Peristiwanya terjadi pada sore sebelumnya. Aku dan ibu keluar sarang untuk mencari makanan. Saat itu, kami baru mengetahui kalau ternyata tak jauh dari sarang kami terdapat sebuah perkebunan kelapa. Kami tentu senang melihat banyak pohon kelapa terhampar di depan mata kami. Apalagi sedang berbuah dan matang pula. Kami merasa punya stok makanan yang berlimpah untuk beberapa hari ke depan.

Namun ketika tak berapa lama kami telah naik ke satu pohon kelapa, dan baru memetik satu buah, satu manusia datang dan berteriak dari bawah. Dari gelagatnya aku bisa melihat kalau manusia itu sedang marah, karena teriakannya yang tak henti-henti sambil mengacungkan sebelah tangan ke arah kami.

Awalnya, aku merasa biasa saja. Apa yang ia katakan dan kenapa ia marah, aku tak peduli karena aku tak tahu. Sampai aku melihat ibu yang berubah ketakutan, barulah aku sadar bahwa kami berada dalam bahaya. Manusia itu pergi beberapa saat lalu kembali lagi dengan bambu panjang yang terpasang celurit di ujungnya dan beberapa manusia. Kami kemudian disorong-sorongnya dengan ujung bambu bercelurit itu. Ibu akhirnya jatuh dan terhempas ke tanah karena celurit itu berhasil membuatnya lemas setelah berkali-kali menusuk dan merobek tubuhnya. Sedang aku, jatuh tanpa segores pun luka. Tubuhku ditampung dengan terpal lebar oleh beberapa teman manusia itu begitu hendak menyentuh tanah.

Sebelum aku dibungkus dengan terpal penampungku, aku sempat melihat ibu yang terkapar di tanah berlumuran darah. Satu manusia menendang tubuhnya untuk memastikan: apakah ia sudah mati atau belum. Aku berharap ibu tak mati. Tapi begitu kulihat kedua matanya yang tertutup, aku segera tahu bahwa harapanku ternyata pupus adanya. Ibu mati di usianya yang baru beberapa minggu menginjak Sembilan tahun.

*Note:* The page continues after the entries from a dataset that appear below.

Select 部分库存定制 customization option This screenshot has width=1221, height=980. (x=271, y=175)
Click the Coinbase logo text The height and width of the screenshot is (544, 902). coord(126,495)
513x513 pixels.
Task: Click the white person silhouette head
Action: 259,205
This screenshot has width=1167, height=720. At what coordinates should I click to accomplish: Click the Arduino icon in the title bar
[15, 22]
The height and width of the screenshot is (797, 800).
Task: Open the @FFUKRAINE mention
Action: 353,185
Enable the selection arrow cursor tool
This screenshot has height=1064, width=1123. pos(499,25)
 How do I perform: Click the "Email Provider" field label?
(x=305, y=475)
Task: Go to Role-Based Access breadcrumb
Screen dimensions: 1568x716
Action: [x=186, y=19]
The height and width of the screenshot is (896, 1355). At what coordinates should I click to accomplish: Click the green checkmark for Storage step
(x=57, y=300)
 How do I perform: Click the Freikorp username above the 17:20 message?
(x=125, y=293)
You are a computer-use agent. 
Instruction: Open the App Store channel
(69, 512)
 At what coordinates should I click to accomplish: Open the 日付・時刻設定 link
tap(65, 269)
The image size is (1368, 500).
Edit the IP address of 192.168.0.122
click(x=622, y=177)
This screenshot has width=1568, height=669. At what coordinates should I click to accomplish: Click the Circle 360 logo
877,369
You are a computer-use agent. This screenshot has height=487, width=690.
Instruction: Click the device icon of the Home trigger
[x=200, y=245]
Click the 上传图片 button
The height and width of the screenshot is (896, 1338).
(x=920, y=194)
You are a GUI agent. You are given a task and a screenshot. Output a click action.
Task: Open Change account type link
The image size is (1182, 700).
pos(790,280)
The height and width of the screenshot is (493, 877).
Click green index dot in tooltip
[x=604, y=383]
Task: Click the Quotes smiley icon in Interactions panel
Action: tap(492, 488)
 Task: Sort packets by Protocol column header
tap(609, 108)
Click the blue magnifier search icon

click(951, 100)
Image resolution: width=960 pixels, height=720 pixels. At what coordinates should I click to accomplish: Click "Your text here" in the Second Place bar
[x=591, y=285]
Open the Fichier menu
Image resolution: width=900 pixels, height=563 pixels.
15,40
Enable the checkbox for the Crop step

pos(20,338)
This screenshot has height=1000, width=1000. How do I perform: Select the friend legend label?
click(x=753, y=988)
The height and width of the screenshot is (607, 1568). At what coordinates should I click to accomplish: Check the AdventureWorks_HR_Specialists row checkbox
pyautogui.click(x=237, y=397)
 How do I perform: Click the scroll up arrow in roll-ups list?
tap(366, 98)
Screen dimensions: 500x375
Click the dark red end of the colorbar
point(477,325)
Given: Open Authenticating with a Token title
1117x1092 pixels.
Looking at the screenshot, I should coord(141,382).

Sejak itulah, hidup kurasakan hanyalah pilu belaka. Beberapa bulan aku tinggal dalam kandang kayu berukuran kecil di teras rumah manusia yang membunuh ibu. Aku diberinya makanan sisa keluarganya dan hanya sesekali buah-buahan utuh. Jika aku dirasa bau, aku akan diseret keluar kandang dengan tali yang dijeratkan ke leherku, untuk dimandikan dengan air dingin dengan kedua tanganku diikat tali terlebih dahulu. Selama itu tubuhku jadi kurus dan aku sering dilanda sakit, tapi manusia itu sungguh tak pernah peduli. Barang sekali pun.

Sebulan terakhir dalam sekapannya, barulah si pembunuh ibu itu agak lebih perhatian padaku. Tiba-tiba saja. Ia mendatangkan dokter untuk memeriksaku, mencekokiku ramu-ramuan, memberiku buah-buahan segar, dan rutin membersihkan kandangku. Sempat aku merasa aneh melihatnya. Namun belakangan aku tahu bahwa itu semua ia lakukan lantaran ia telah menemukan manusia lain yang mau membeliku. Dari situ aku akhirnya tahu kenapa saat memaksa aku dan ibu turun dari pohon kelapa, si pembunuh itu berusaha untuk tidak melukaiku. Ternyata sejak awal ia telah berniat akan menjualku.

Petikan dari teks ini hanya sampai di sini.